Transcribe the records below word for word, leaving every picture out.
·····
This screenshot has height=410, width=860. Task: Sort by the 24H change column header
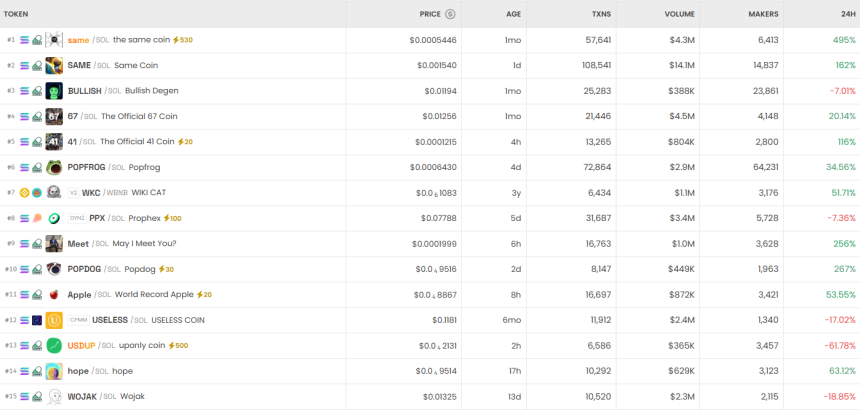tap(846, 14)
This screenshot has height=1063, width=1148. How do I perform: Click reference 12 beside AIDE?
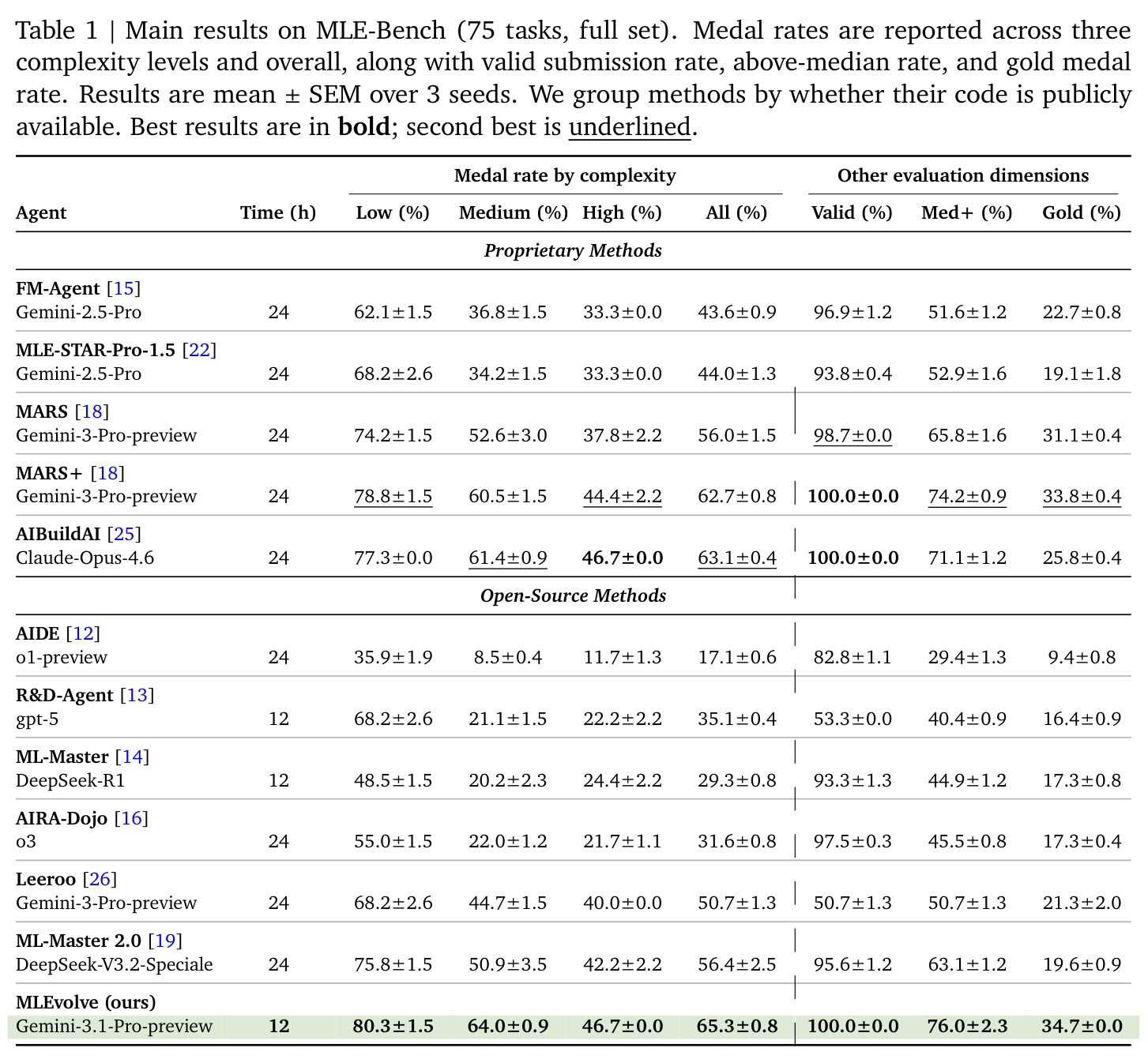(83, 633)
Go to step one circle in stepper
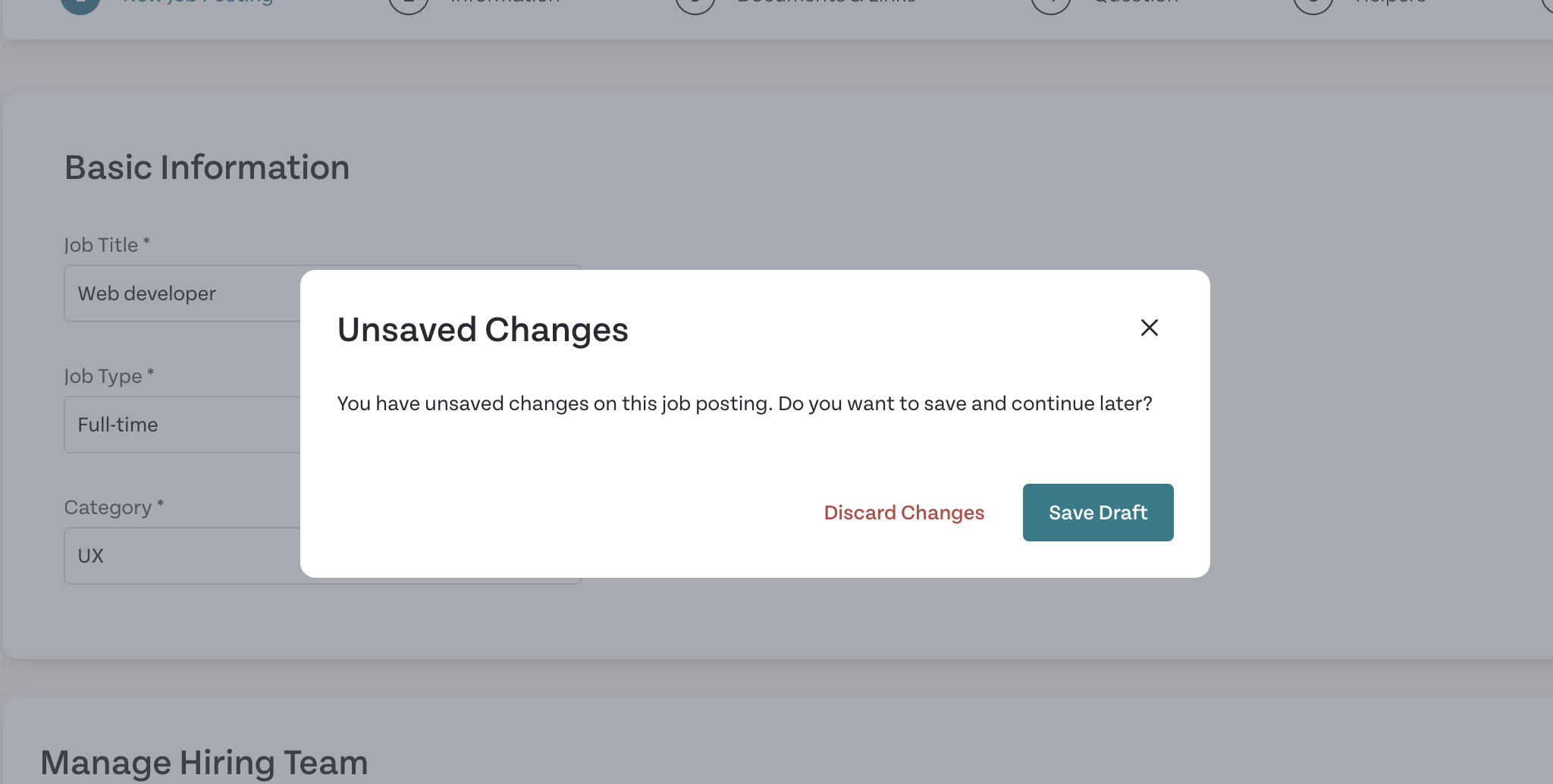Image resolution: width=1553 pixels, height=784 pixels. [80, 4]
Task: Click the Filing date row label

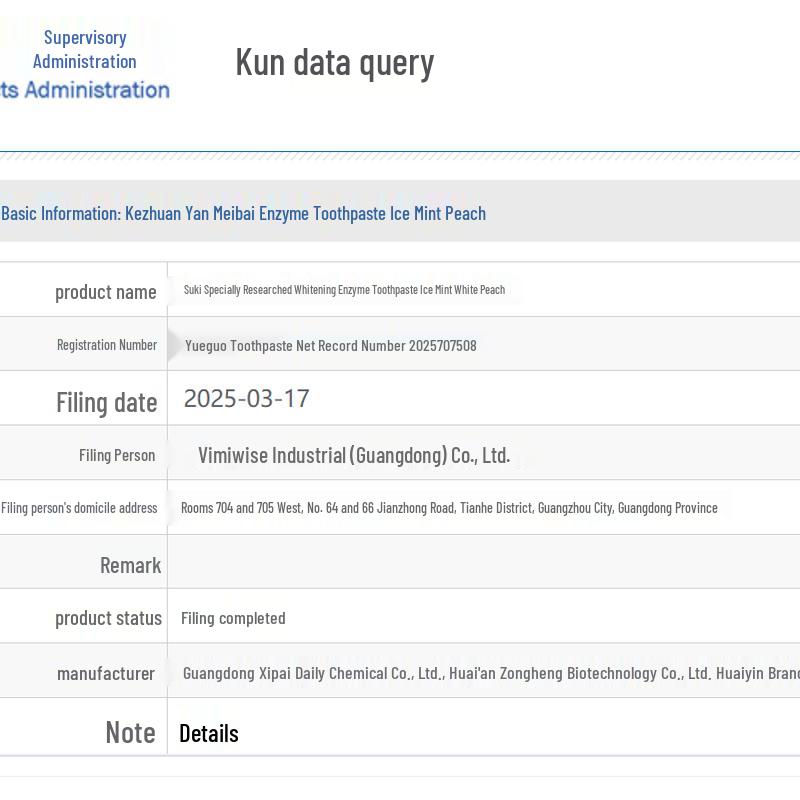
·····
> _Response to this task_
This screenshot has height=410, width=860. Task: Sort by the 24H change column header
tap(846, 14)
This screenshot has height=1063, width=1148. How do I perform: Click reference 12 beside AIDE?
(83, 633)
Go to step one circle in stepper
Image resolution: width=1553 pixels, height=784 pixels. [80, 4]
Task: Click the Filing date row label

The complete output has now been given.